It is possible to have both strep throat and COVID-19 at the same time. These two distinct infections, one bacterial and one viral, can occur simultaneously, complicating diagnosis and impacting the course of illness. Understanding each condition and how they interact is important for proper management.
Understanding Strep Throat and COVID-19
Strep throat is a bacterial infection of the throat and tonsils caused by Streptococcus pyogenes (Group A Streptococcus). This infection spreads easily through respiratory droplets when an infected individual coughs, sneezes, or talks. It is more common in children aged 5 to 15 years, but adults can also contract it.
COVID-19 is a viral infection caused by the SARS-CoV-2 virus. It primarily affects the respiratory system but can impact various organs. The virus spreads when an infected person exhales droplets and tiny particles, which can then be inhaled by others or land on their eyes, nose, or mouth.
Identifying Overlapping and Distinct Symptoms
Both strep throat and COVID-19 can present with similar general symptoms, making self-diagnosis difficult. Shared symptoms often include a sore throat, fever, headache, and body aches. Nausea or vomiting can also occur with both conditions, particularly in children.
Despite these overlaps, each illness has more characteristic symptoms. Strep throat is often marked by a sudden, severe sore throat, pain when swallowing, and red, swollen tonsils that may have white patches or streaks of pus. Tiny red spots on the roof of the mouth (petechiae) and swollen, tender lymph nodes in the neck are also common indicators. In contrast, COVID-19 is more frequently associated with a cough, shortness of breath or difficulty breathing, congestion or a runny nose, and a new loss of taste or smell. A sore throat with COVID-19 tends to be milder and usually resolves within two to five days.
The Possibility of Co-infection
It is possible to be infected with both the bacteria that causes strep throat and the SARS-CoV-2 virus at the same time. While co-infection may not be common, cases have been reported, demonstrating that the body can fight both a bacterial and a viral infection simultaneously. This dual infection can complicate diagnosis, as overlapping symptoms make it challenging to identify both illnesses.

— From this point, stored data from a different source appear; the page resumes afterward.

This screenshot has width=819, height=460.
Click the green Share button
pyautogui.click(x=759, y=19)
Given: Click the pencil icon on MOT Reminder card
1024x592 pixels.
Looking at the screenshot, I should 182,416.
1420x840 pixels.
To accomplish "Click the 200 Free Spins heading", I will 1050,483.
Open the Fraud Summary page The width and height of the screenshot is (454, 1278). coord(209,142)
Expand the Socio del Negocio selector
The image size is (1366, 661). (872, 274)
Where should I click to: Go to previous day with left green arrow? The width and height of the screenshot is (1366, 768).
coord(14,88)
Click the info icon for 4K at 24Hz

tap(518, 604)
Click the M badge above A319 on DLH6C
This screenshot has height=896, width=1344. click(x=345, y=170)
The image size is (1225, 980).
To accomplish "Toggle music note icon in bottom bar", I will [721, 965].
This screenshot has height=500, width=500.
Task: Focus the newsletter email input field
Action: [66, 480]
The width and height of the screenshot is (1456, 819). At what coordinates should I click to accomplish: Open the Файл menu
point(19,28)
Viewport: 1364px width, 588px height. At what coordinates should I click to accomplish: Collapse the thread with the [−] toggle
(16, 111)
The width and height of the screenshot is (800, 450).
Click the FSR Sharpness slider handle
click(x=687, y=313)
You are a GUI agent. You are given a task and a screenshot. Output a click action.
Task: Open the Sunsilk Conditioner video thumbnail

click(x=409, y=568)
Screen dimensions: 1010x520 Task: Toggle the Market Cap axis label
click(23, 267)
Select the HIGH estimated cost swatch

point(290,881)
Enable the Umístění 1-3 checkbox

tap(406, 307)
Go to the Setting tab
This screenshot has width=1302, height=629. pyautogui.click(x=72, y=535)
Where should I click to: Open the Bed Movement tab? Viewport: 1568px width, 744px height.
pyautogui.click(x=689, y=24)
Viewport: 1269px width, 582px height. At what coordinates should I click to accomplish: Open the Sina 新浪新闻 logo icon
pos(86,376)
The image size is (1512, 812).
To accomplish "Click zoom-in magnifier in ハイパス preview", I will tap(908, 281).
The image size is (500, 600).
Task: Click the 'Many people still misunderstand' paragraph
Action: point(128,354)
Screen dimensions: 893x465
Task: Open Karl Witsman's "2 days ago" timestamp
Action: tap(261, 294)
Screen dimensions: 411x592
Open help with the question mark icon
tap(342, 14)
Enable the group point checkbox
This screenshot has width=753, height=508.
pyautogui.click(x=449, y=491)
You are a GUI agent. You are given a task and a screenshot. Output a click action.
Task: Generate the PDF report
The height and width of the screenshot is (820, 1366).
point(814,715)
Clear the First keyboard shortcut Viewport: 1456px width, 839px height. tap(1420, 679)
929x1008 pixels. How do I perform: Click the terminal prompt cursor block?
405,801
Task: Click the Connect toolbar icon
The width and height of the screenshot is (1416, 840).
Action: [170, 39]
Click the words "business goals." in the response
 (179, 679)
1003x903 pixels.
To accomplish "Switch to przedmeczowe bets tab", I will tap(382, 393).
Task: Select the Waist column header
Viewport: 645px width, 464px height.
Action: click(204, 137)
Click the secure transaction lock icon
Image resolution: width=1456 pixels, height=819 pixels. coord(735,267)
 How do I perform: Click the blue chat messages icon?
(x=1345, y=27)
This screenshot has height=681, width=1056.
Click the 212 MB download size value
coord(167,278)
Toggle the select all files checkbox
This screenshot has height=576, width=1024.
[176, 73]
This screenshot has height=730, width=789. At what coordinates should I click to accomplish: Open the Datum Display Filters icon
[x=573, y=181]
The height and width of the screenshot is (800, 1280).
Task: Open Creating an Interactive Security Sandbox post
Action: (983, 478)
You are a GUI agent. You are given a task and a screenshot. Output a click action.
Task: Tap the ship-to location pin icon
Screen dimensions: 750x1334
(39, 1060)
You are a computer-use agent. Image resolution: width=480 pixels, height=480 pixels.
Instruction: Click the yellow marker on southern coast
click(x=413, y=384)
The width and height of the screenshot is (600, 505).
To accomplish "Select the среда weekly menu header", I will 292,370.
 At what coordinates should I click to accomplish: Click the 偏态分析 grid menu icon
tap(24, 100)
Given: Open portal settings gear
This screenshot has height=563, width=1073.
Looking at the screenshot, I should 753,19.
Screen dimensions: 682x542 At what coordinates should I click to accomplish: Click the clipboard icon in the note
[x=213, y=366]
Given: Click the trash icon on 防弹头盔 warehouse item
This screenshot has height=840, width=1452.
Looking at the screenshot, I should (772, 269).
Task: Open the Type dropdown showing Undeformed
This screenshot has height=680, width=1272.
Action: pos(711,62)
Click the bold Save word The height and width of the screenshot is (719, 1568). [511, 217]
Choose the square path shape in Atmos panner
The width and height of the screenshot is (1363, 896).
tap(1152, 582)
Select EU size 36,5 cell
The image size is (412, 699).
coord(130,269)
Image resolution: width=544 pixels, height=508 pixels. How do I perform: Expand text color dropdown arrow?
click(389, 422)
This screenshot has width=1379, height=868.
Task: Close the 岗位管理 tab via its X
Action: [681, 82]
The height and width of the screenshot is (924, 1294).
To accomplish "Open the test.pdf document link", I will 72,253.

Having both infections might lead to a more complex or severe illness. The immune system responds to two different pathogens, potentially straining an individual’s health. Recognizing this possibility is important for medical assessment and treatment planning.
Getting Tested for Both
Professional medical diagnosis is important for both strep throat and COVID-19 due to symptom overlap. For strep throat, healthcare providers typically perform a rapid strep test, which involves swabbing the back of the throat to quickly detect Group A Streptococcus antigens, with results available in minutes. If the rapid test is negative but strep throat is still suspected, especially in children, a throat culture may be done, where the swab is sent to a lab to grow and identify bacteria, with results taking 24 to 48 hours.
For COVID-19, two main types of viral tests are used to detect a current infection: molecular tests, such as PCR (polymerase chain reaction) tests, and antigen tests. PCR tests are highly accurate and detect the virus’s genetic material, often requiring a nasal or throat swab collected by a healthcare professional and processed in a lab, with results potentially taking up to three days. Antigen tests, also known as rapid or at-home tests, detect viral proteins and provide quicker results, usually within 15 to 30 minutes, but are generally less sensitive than PCR tests, especially if symptoms are absent. If an antigen test is negative, repeating it after 48 hours is often recommended to reduce the risk of a false negative.
Treatment and Recovery
Treatment for strep throat typically involves antibiotics, such as penicillin or amoxicillin, to eliminate the bacterial infection and prevent complications like rheumatic fever. It is important to complete the entire course of antibiotics as prescribed, even if symptoms improve within a day or two, to ensure the bacteria are fully eradicated and to prevent recurrence or spread. Individuals usually start feeling better within 24 to 48 hours of beginning antibiotic treatment, with full recovery generally occurring within three to seven days.
For COVID-19, treatment approaches vary based on severity. Most people with mild illness can manage symptoms at home with supportive care, including rest, hydration, and over-the-counter medications like acetaminophen or ibuprofen for fever and pain. For individuals at higher risk of severe illness, antiviral medications like nirmatrelvir/ritonavir or remdesivir may be prescribed to reduce the risk of hospitalization and death. These antiviral treatments are most effective when started early, ideally within five to seven days of symptom onset. If a co-infection of strep throat and COVID-19 is diagnosed, healthcare providers will develop a treatment plan that addresses both infections concurrently.